Having fresh green vegetables year round, without relying on imports, isn’t easy for us all. Sprouts are a fun way to change that. They add texture to sandwiches, and if you’re into Asian stir-fry recipes, adding sprouted mung beans will make your recipes a lot more authentic.  

As with so many other homesteading endeavors, they’re a great project for kids. Small children can learn about seed development. Teenagers probably know all about growing plants already, but they devour everything in sight, and, again, sprouts are far preferable to most other ready-to-eat snack foods.
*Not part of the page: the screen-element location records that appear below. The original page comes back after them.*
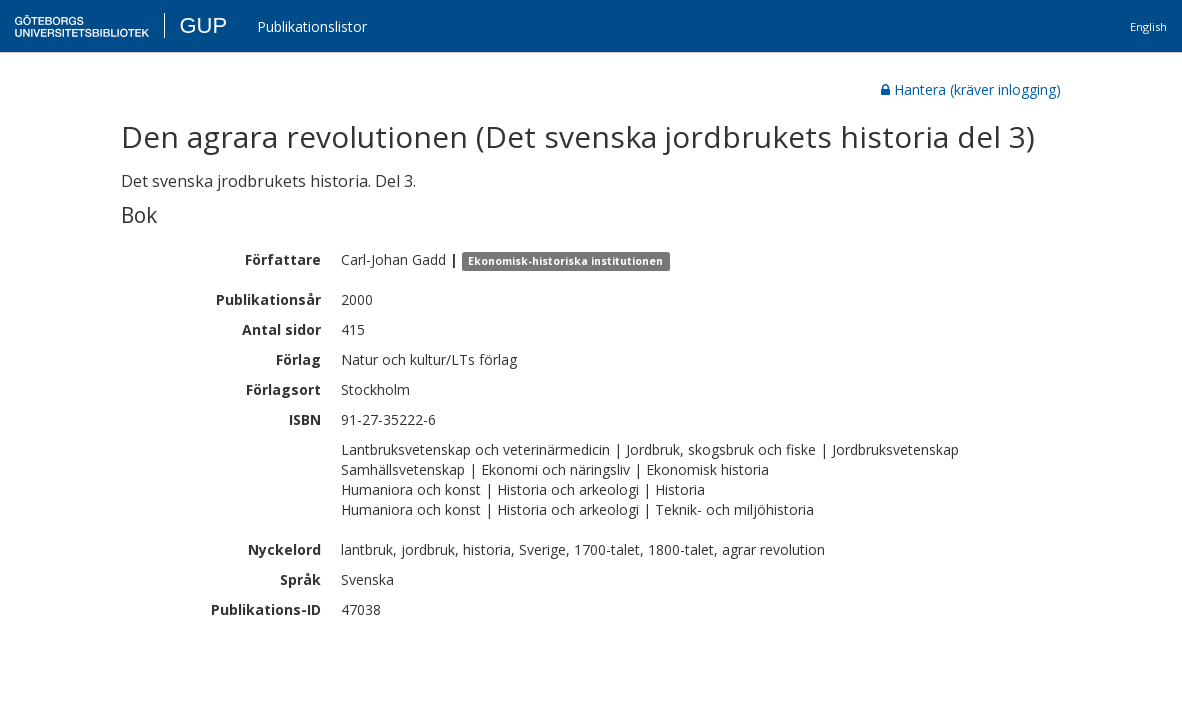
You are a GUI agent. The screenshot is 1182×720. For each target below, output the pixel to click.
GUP (203, 25)
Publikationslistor (312, 26)
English (1148, 26)
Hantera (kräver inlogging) (971, 89)
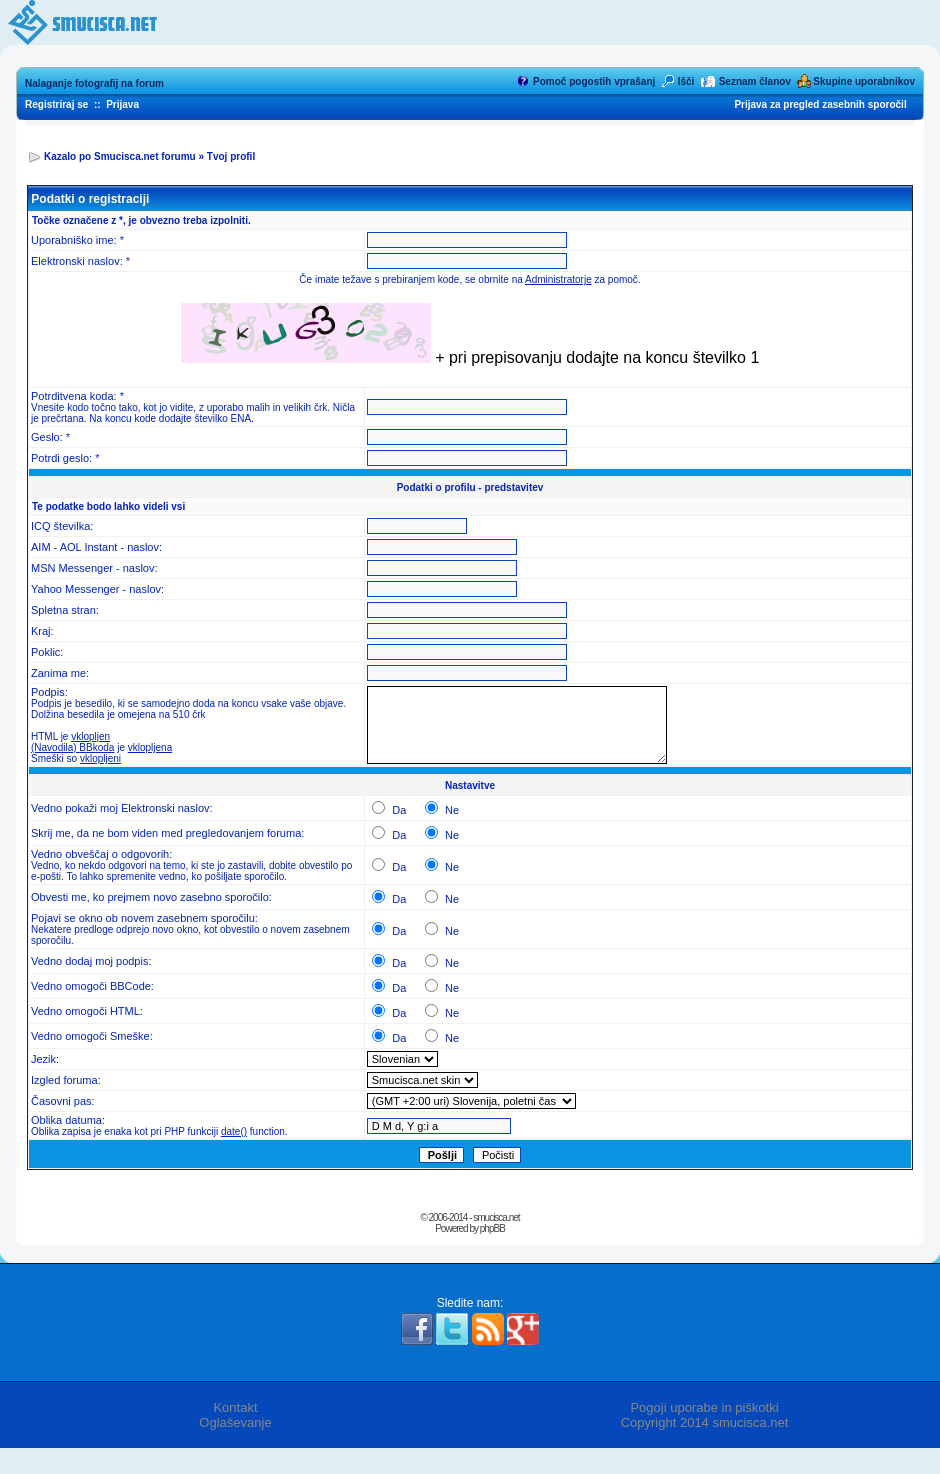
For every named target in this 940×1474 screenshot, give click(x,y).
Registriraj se (56, 104)
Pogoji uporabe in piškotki (704, 1407)
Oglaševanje (235, 1422)
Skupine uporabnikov (864, 81)
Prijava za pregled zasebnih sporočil (820, 104)
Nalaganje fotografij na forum (94, 83)
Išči (686, 81)
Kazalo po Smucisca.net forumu (120, 156)
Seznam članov (755, 81)
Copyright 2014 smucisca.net (705, 1422)
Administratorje (558, 279)
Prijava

There are a variety of reasons to have a relatively short food chain, and we discuss them quite a bit on this website. Thirdworldization is a concept most readers are probably familiar with. The more we can provide for ourselves in the face of this, the better.

Finding projects to supplement our diets in a healthy way is enjoyable for its own sake, too. Quality food is one of life’s simple pleasures, and having fresh vegetables year-round is part of that. I’m sure I’ll clean and store the sprouting trays as soon as my lettuce and asparagus begin popping up in the garden, but that’s still a few months away. In the meantime, I’ll enjoy my sprouts!